[Opening AVAILABLE DATA section]
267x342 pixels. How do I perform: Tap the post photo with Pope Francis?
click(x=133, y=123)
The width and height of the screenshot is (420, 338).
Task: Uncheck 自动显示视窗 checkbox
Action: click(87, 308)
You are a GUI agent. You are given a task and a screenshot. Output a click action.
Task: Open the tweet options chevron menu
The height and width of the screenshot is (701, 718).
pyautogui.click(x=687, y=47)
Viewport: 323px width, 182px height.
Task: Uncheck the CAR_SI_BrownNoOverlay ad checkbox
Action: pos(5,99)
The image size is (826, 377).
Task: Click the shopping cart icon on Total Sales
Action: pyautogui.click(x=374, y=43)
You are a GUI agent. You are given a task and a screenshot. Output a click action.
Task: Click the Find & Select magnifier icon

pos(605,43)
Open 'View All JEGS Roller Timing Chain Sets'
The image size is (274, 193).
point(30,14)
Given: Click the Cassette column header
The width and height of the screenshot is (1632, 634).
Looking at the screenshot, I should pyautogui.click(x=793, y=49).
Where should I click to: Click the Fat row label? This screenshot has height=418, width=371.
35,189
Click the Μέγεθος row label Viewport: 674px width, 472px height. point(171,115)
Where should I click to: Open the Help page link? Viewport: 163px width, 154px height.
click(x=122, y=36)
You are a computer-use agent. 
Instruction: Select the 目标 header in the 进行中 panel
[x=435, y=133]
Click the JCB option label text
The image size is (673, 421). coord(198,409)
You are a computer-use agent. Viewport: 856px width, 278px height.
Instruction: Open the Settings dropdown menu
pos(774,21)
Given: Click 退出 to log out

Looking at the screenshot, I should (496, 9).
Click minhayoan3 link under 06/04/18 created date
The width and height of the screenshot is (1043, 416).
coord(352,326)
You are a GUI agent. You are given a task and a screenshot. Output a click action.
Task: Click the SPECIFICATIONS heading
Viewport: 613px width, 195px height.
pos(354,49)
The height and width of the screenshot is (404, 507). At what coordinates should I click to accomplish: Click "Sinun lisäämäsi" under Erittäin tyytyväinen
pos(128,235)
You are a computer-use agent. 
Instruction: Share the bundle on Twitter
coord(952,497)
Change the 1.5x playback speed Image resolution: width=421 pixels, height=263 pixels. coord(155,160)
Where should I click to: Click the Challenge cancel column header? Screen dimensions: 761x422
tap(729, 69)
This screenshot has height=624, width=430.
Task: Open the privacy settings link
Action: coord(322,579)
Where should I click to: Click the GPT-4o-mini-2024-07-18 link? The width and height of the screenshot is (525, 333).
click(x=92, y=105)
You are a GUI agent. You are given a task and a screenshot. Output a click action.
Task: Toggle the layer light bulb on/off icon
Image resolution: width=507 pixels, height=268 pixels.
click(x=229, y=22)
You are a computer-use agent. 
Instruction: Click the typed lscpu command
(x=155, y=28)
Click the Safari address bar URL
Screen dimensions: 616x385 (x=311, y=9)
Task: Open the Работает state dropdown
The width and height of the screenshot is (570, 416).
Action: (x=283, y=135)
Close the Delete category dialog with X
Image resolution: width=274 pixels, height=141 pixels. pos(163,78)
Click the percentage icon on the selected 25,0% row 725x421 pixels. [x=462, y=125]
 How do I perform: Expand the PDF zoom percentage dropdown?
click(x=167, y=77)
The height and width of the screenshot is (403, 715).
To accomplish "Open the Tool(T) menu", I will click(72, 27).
[Closing AVAILABLE DATA section]
EXERCISE GOAL: Return the entries above exactly, each one complete.

EXERCISE SOLUTION:
267x342 pixels. How do I perform: Tap the post photo with Pope Francis?
click(x=133, y=123)
The width and height of the screenshot is (420, 338).
Task: Uncheck 自动显示视窗 checkbox
Action: click(87, 308)
You are a GUI agent. You are given a task and a screenshot. Output a click action.
Task: Open the tweet options chevron menu
The height and width of the screenshot is (701, 718).
pyautogui.click(x=687, y=47)
Viewport: 323px width, 182px height.
Task: Uncheck the CAR_SI_BrownNoOverlay ad checkbox
Action: pos(5,99)
The image size is (826, 377).
Task: Click the shopping cart icon on Total Sales
Action: pyautogui.click(x=374, y=43)
You are a GUI agent. You are given a task and a screenshot. Output a click action.
Task: Click the Find & Select magnifier icon

pos(605,43)
Open 'View All JEGS Roller Timing Chain Sets'
The image size is (274, 193).
point(30,14)
Given: Click the Cassette column header
The width and height of the screenshot is (1632, 634).
Looking at the screenshot, I should pyautogui.click(x=793, y=49).
Where should I click to: Click the Fat row label? This screenshot has height=418, width=371.
35,189
Click the Μέγεθος row label Viewport: 674px width, 472px height. point(171,115)
Where should I click to: Open the Help page link? Viewport: 163px width, 154px height.
click(x=122, y=36)
You are a computer-use agent. 
Instruction: Select the 目标 header in the 进行中 panel
[x=435, y=133]
Click the JCB option label text
The image size is (673, 421). coord(198,409)
You are a computer-use agent. Viewport: 856px width, 278px height.
Instruction: Open the Settings dropdown menu
pos(774,21)
Given: Click 退出 to log out

Looking at the screenshot, I should (496, 9).
Click minhayoan3 link under 06/04/18 created date
The width and height of the screenshot is (1043, 416).
coord(352,326)
You are a GUI agent. You are given a task and a screenshot. Output a click action.
Task: Click the SPECIFICATIONS heading
Viewport: 613px width, 195px height.
pos(354,49)
The height and width of the screenshot is (404, 507). At what coordinates should I click to accomplish: Click "Sinun lisäämäsi" under Erittäin tyytyväinen
pos(128,235)
You are a computer-use agent. 
Instruction: Share the bundle on Twitter
coord(952,497)
Change the 1.5x playback speed Image resolution: width=421 pixels, height=263 pixels. coord(155,160)
Where should I click to: Click the Challenge cancel column header? Screen dimensions: 761x422
tap(729, 69)
This screenshot has height=624, width=430.
Task: Open the privacy settings link
Action: coord(322,579)
Where should I click to: Click the GPT-4o-mini-2024-07-18 link? The width and height of the screenshot is (525, 333).
click(x=92, y=105)
You are a GUI agent. You are given a task and a screenshot. Output a click action.
Task: Toggle the layer light bulb on/off icon
Image resolution: width=507 pixels, height=268 pixels.
click(x=229, y=22)
You are a computer-use agent. 
Instruction: Click the typed lscpu command
(x=155, y=28)
Click the Safari address bar URL
Screen dimensions: 616x385 (x=311, y=9)
Task: Open the Работает state dropdown
The width and height of the screenshot is (570, 416).
Action: (x=283, y=135)
Close the Delete category dialog with X
Image resolution: width=274 pixels, height=141 pixels. pos(163,78)
Click the percentage icon on the selected 25,0% row 725x421 pixels. [x=462, y=125]
 How do I perform: Expand the PDF zoom percentage dropdown?
click(x=167, y=77)
The height and width of the screenshot is (403, 715).
To accomplish "Open the Tool(T) menu", I will click(72, 27).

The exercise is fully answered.